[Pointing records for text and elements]
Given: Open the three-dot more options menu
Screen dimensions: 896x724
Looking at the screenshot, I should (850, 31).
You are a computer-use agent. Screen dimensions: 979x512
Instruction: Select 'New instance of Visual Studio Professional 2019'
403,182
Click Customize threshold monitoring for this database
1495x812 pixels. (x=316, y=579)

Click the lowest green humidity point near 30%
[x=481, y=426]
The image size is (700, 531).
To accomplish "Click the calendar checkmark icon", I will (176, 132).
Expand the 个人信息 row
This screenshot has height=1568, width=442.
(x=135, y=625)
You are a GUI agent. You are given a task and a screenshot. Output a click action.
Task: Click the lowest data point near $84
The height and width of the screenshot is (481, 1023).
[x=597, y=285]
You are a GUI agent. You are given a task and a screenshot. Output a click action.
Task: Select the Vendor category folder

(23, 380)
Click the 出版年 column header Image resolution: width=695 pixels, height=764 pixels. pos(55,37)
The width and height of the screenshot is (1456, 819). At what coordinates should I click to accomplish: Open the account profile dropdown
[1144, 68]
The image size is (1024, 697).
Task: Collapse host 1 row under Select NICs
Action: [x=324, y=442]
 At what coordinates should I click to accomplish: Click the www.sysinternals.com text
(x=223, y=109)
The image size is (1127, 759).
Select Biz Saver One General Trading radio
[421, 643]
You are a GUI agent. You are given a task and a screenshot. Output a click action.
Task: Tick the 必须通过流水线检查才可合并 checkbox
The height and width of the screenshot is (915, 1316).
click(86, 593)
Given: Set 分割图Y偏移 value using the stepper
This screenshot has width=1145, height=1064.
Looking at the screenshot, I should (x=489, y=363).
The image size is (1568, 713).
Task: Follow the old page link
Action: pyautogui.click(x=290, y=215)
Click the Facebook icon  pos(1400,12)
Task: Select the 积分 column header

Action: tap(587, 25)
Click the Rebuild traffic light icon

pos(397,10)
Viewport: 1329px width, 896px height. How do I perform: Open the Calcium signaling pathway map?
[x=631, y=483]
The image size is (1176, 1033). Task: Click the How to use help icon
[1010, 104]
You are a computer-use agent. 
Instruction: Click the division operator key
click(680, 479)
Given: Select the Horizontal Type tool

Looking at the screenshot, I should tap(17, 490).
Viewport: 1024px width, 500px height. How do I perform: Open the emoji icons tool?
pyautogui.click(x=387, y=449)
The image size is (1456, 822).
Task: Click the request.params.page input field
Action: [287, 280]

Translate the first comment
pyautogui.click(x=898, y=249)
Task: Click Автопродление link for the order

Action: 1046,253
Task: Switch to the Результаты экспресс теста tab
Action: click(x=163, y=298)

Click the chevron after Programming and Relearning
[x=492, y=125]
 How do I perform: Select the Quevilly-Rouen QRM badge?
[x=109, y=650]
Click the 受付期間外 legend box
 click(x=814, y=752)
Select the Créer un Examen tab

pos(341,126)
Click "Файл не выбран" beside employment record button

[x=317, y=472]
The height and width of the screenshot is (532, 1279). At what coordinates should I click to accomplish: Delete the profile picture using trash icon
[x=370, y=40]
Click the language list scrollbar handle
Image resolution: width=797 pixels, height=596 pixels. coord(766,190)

Problem to work on: Reproduce all of the material above, changing "Screen dimensions" to "Screen size" wherever it appears and leaving everything else the same.

Response to this task:
Given: Open the three-dot more options menu
Screen size: 896x724
Looking at the screenshot, I should (850, 31).
You are a computer-use agent. Screen size: 979x512
Instruction: Select 'New instance of Visual Studio Professional 2019'
403,182
Click Customize threshold monitoring for this database
1495x812 pixels. (x=316, y=579)

Click the lowest green humidity point near 30%
[x=481, y=426]
The image size is (700, 531).
To accomplish "Click the calendar checkmark icon", I will (176, 132).
Expand the 个人信息 row
This screenshot has height=1568, width=442.
(x=135, y=625)
You are a GUI agent. You are given a task and a screenshot. Output a click action.
Task: Click the lowest data point near $84
The height and width of the screenshot is (481, 1023).
[x=597, y=285]
You are a GUI agent. You are given a task and a screenshot. Output a click action.
Task: Select the Vendor category folder

(23, 380)
Click the 出版年 column header Image resolution: width=695 pixels, height=764 pixels. pos(55,37)
The width and height of the screenshot is (1456, 819). At what coordinates should I click to accomplish: Open the account profile dropdown
[1144, 68]
The image size is (1024, 697).
Task: Collapse host 1 row under Select NICs
Action: [x=324, y=442]
 At what coordinates should I click to accomplish: Click the www.sysinternals.com text
(x=223, y=109)
The image size is (1127, 759).
Select Biz Saver One General Trading radio
[421, 643]
You are a GUI agent. You are given a task and a screenshot. Output a click action.
Task: Tick the 必须通过流水线检查才可合并 checkbox
The height and width of the screenshot is (915, 1316).
click(86, 593)
Given: Set 分割图Y偏移 value using the stepper
This screenshot has width=1145, height=1064.
Looking at the screenshot, I should (x=489, y=363).
The image size is (1568, 713).
Task: Follow the old page link
Action: pyautogui.click(x=290, y=215)
Click the Facebook icon  pos(1400,12)
Task: Select the 积分 column header

Action: tap(587, 25)
Click the Rebuild traffic light icon

pos(397,10)
Viewport: 1329px width, 896px height. How do I perform: Open the Calcium signaling pathway map?
[x=631, y=483]
The image size is (1176, 1033). Task: Click the How to use help icon
[1010, 104]
You are a computer-use agent. 
Instruction: Click the division operator key
click(680, 479)
Given: Select the Horizontal Type tool

Looking at the screenshot, I should tap(17, 490).
Viewport: 1024px width, 500px height. How do I perform: Open the emoji icons tool?
pyautogui.click(x=387, y=449)
The image size is (1456, 822).
Task: Click the request.params.page input field
Action: [287, 280]

Translate the first comment
pyautogui.click(x=898, y=249)
Task: Click Автопродление link for the order

Action: 1046,253
Task: Switch to the Результаты экспресс теста tab
Action: click(x=163, y=298)

Click the chevron after Programming and Relearning
[x=492, y=125]
 How do I perform: Select the Quevilly-Rouen QRM badge?
[x=109, y=650]
Click the 受付期間外 legend box
 click(x=814, y=752)
Select the Créer un Examen tab

pos(341,126)
Click "Файл не выбран" beside employment record button

[x=317, y=472]
The height and width of the screenshot is (532, 1279). At what coordinates should I click to accomplish: Delete the profile picture using trash icon
[x=370, y=40]
Click the language list scrollbar handle
Image resolution: width=797 pixels, height=596 pixels. coord(766,190)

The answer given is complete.